-- EXERCISE GOAL --
Reproduce the data below, from the line with "The width and" up to and including the line with "the snippet line". Leave out the pictures.

-- EXTRACTED DATA --
=====

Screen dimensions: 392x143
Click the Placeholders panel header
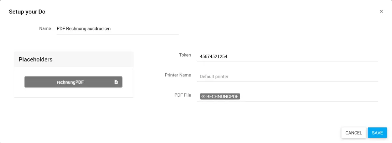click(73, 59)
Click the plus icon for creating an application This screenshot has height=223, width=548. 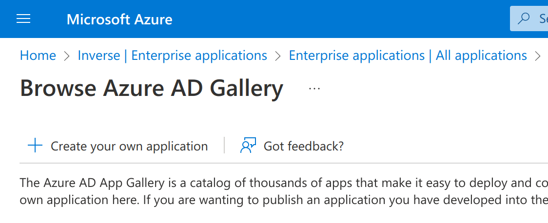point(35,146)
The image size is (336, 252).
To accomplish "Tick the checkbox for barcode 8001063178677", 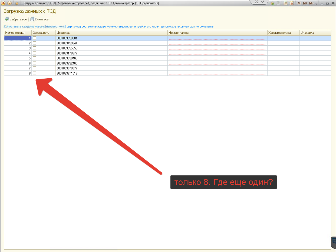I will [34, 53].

=====

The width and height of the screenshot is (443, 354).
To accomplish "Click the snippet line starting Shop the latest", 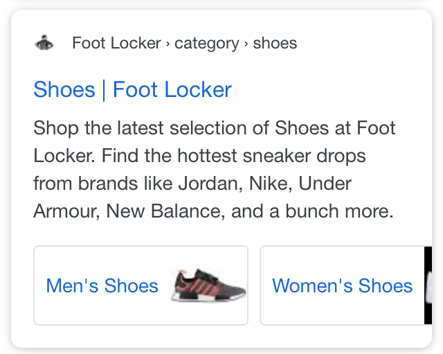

=====

-- ANSWER FOR THIS EXERCISE --
The width and height of the screenshot is (443, 354).
To accomplish "Click the snippet line starting Shop the latest", 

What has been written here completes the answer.